With proper non-dimensionalization and assuming for convenience that the ratio of convection and conduction parameters $h/k = 1$, the cooling process is described by the following equations:
\begin{alignat*}{4}
T_t & = & T_{xx} & \\
T_x(0,t) & = & 0 & \\
T_x + T & = & 0 & \quad \text{at} \ x = 1\\
T(x,0) & = & f(x) &
\end{alignat*}
Here, $x$ and $t$ are dimensionless positions and times wherein the original interval has been mapped from $[0,L]$ to $[0,1]$ and a time-scale based on the diffusivity $\alpha$ has been used; also, the temperature definition is such that the ambient temperature has a reference value of zero.

#### Sudharaka

##### Well-known member
MHB Math Helper
Why is $\alpha$ mentioned? I don't see an $\alpha$.
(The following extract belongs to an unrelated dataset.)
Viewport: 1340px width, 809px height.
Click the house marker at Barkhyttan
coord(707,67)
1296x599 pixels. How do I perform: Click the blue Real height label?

With proper non-dimensionalization and assuming for convenience that the ratio of convection and conduction parameters $h/k = 1$, the cooling process is described by the following equations:
\begin{alignat*}{4}
T_t & = & T_{xx} & \\
T_x(0,t) & = & 0 & \\
T_x + T & = & 0 & \quad \text{at} \ x = 1\\
T(x,0) & = & f(x) &
\end{alignat*}
Here, $x$ and $t$ are dimensionless positions and times wherein the original interval has been mapped from $[0,L]$ to $[0,1]$ and a time-scale based on the diffusivity $\alpha$ has been used; also, the temperature definition is such that the ambient temperature has a reference value of zero.
Hi dwsmith, Well, the conduction timescale is based on diffusivity $$(\alpha)$$. That is,

$t_{0}^{c}=\frac{L^2}{\alpha}$

where $$t_{0}^{c}$$ is the initial time. This is what is meant by "......time-scale based on the diffusivity $\alpha$ has been used......"

Reference: Analytical Heat Transfer by Mihir Sen (Page 6)

Kind Regards,
Sudharaka.

#### dwsmith

##### Well-known member
Hi dwsmith, Well, the conduction timescale is based on diffusivity $$(\alpha)$$. That is,

$t_{0}^{c}=\frac{L^2}{\alpha}$

where $$t_{0}^{c}$$ is the initial time. This is what is meant by "......time-scale based on the diffusivity $\alpha$ has been used......"

Reference: Analytical Heat Transfer by Mihir Sen (Page 6)

Kind Regards,
Sudharaka.
So I can just solve this problem without having to worry about it then, correct?

#### Sudharaka

##### Well-known member
MHB Math Helper
So I can just solve this problem without having to worry about it then, correct?
Yes, solving the partial differential equation doesn't involve $$\alpha$$ since it's related to the scale used for measuring time.